Eligible expenses include printing services for job-related tools like resumes or business cards, and portions of travel and transportation costs. According to CCH, a global provider of tax, accounting and audit information services, job search deductions can only be claimed if you itemize, and to the extent that those deductions exceed 2% of your adjusted gross income (AGI). Figure your deduction using Schedule A. If you were employed for part of the year, CCH also reminds unemployed tax filers to deduct unreimbursed employee expenses, business use of your home or car (minus commuting), business travel, tax preparation fees and investment fees.

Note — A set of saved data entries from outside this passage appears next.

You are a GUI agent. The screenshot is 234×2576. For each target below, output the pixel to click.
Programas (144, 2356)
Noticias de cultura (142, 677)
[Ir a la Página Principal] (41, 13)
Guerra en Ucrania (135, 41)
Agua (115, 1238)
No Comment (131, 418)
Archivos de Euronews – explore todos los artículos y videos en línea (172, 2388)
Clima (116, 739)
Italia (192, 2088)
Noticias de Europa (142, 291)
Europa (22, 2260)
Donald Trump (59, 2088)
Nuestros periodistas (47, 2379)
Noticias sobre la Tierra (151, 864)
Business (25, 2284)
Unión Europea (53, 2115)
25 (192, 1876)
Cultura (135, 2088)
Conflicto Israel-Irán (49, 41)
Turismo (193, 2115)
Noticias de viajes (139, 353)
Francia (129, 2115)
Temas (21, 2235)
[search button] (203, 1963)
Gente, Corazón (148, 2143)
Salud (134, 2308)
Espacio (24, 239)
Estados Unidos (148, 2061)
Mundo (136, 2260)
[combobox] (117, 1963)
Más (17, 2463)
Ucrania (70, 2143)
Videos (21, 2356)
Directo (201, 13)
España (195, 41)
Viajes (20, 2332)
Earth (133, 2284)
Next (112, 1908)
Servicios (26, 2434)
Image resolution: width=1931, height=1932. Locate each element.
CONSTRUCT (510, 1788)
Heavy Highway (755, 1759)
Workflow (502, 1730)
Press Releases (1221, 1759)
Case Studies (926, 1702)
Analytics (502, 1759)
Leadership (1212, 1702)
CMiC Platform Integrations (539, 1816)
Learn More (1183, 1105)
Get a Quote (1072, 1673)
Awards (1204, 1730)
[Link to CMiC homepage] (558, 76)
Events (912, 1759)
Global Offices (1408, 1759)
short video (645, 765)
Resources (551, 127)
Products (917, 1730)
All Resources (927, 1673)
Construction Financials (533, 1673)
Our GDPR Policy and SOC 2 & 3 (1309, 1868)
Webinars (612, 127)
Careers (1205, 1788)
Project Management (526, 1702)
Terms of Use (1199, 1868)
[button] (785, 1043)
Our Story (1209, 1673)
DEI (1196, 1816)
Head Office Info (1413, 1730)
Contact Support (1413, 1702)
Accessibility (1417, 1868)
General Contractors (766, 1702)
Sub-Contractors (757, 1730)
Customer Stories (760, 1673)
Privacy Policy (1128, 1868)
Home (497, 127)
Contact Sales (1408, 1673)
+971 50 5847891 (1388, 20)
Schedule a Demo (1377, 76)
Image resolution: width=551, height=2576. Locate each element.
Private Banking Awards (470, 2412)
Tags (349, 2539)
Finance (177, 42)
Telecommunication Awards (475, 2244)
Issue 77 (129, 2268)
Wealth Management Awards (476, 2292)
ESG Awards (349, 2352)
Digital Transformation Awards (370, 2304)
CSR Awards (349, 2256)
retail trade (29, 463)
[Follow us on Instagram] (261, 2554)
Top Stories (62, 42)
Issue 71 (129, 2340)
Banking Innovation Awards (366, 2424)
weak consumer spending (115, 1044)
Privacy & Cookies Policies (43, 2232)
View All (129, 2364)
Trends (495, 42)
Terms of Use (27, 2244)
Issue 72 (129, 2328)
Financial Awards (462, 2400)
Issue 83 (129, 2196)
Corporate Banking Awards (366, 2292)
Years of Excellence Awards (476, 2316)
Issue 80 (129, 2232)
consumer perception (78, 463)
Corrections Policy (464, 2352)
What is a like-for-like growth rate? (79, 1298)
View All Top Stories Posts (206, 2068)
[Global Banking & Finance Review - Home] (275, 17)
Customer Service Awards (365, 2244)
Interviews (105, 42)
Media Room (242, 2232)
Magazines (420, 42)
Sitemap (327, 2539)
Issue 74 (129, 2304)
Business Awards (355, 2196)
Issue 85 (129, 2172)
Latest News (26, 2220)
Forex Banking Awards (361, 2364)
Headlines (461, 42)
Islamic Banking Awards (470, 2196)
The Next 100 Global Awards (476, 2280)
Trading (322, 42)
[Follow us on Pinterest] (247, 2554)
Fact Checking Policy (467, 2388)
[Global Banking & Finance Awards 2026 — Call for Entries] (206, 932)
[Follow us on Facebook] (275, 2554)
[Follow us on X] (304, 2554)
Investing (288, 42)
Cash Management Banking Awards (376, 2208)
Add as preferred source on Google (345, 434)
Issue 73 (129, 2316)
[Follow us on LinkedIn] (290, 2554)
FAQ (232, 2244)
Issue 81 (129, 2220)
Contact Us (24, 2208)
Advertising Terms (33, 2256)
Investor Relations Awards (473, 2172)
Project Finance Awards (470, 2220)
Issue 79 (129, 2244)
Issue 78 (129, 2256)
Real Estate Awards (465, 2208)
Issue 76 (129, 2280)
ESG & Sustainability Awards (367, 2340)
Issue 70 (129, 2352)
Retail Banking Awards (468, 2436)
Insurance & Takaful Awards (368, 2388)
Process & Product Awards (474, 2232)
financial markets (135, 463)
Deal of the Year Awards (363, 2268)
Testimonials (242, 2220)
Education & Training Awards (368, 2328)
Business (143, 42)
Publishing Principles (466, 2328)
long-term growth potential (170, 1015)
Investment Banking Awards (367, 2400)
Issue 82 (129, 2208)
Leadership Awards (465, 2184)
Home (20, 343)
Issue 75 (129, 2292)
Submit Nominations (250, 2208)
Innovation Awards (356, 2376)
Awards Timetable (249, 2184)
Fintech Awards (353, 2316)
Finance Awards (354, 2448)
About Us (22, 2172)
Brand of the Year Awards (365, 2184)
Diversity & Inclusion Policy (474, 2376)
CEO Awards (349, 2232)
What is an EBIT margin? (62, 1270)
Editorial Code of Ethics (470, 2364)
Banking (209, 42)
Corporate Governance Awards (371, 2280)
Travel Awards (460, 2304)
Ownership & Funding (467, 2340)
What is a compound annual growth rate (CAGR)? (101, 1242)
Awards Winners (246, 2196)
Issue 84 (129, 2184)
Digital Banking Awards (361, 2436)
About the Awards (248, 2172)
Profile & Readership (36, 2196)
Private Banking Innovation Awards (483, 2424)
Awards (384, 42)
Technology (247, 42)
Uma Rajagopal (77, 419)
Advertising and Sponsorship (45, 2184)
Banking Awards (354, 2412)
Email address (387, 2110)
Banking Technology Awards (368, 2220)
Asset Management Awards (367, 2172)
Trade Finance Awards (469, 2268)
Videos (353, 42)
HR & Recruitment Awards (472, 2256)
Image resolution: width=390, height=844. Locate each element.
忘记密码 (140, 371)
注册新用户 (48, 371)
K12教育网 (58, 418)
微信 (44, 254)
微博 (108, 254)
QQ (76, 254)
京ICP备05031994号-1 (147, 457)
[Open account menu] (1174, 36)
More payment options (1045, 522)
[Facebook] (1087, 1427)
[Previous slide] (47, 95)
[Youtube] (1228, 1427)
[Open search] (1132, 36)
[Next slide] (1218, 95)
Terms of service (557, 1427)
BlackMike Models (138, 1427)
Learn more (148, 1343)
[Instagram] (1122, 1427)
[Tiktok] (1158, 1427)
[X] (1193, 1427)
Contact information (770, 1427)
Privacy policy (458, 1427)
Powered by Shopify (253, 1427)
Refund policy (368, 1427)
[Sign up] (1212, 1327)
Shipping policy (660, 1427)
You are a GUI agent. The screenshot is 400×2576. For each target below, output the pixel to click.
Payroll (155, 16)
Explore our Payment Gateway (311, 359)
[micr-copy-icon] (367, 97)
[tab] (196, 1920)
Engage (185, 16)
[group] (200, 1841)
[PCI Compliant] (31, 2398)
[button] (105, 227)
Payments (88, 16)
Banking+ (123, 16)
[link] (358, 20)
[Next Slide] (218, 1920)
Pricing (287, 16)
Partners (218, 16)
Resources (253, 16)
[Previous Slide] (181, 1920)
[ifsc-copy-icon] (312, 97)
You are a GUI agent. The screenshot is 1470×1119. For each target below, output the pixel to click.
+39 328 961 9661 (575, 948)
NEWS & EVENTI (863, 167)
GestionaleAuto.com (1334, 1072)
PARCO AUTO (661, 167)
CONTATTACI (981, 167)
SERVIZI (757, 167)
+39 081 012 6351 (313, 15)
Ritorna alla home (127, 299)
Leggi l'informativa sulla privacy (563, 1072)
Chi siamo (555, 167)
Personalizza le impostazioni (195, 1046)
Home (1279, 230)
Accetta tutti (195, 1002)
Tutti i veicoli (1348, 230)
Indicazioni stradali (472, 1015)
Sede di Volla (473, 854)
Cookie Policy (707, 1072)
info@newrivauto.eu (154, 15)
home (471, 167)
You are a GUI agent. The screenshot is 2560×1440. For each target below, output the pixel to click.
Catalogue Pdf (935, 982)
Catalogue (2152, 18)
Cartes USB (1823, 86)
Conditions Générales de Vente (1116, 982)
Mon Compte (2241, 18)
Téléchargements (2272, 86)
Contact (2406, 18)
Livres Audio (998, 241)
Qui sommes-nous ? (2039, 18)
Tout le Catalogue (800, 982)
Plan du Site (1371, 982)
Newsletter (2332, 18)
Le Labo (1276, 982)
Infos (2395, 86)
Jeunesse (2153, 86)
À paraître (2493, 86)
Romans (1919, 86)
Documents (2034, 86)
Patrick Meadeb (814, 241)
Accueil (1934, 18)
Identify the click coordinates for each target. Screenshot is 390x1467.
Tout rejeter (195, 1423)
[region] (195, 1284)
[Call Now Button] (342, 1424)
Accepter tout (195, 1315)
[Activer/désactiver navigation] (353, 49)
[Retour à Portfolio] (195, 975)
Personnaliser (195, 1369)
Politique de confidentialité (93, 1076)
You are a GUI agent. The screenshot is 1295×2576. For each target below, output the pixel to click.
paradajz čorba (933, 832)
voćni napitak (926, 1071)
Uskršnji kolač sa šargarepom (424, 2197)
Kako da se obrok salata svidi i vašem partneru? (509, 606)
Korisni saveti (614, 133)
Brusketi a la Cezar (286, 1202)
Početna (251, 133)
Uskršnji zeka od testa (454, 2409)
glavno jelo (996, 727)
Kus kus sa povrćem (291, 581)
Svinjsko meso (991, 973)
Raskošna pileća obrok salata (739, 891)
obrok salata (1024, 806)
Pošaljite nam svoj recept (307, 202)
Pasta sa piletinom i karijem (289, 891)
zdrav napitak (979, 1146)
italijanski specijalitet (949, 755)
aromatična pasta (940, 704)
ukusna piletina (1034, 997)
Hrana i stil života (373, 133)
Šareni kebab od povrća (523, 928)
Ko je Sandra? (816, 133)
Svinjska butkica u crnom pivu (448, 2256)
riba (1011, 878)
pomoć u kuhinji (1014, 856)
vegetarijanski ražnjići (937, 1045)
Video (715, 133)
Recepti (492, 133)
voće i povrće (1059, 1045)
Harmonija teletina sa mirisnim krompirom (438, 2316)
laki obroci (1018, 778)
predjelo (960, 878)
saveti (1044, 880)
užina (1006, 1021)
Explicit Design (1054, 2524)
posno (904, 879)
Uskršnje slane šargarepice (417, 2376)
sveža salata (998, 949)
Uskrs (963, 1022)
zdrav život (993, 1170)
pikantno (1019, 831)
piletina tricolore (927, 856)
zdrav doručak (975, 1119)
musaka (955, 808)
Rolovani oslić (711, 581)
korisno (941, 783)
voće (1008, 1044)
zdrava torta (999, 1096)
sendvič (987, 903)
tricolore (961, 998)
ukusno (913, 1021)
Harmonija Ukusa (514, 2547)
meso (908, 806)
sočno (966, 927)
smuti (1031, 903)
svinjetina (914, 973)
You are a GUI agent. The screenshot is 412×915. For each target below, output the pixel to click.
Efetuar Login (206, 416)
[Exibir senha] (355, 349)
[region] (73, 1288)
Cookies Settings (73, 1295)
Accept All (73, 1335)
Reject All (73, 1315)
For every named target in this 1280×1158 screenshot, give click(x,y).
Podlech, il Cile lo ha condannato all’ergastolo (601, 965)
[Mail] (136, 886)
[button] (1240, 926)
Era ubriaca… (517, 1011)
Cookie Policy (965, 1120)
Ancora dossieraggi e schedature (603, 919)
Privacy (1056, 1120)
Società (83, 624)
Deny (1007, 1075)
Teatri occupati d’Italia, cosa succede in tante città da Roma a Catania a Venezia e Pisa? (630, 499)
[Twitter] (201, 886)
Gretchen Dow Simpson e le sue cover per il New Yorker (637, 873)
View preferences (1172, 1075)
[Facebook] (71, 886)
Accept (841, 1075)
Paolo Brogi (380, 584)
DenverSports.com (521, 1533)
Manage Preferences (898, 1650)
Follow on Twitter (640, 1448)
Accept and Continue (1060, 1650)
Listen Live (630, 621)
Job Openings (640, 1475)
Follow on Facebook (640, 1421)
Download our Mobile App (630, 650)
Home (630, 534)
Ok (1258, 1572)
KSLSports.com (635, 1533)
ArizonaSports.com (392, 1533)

2. Earned Income Tax Credit
The earned income tax credit (EITC) is actually designed to give tax breaks to lower income workers, not the unemployed. Nevertheless, if you worked a portion of the year before losing your job, you could qualify. EITC is also refundable as a credit. If you don't owe the IRS any tax and you qualify for EITC, you'll be refunded the credit amount.
3. Medical Expenses
If you spent more than 7.5% of your AGI on unreimbursed health care for yourself, spouse or dependents, you can deduct related expenses by itemizing. Eligible services for deduction include trips to the doctor, medication and treatments, and mileage to and from the doctor. The 2010 mileage rate for medical expenses is 16.5 cents per mile.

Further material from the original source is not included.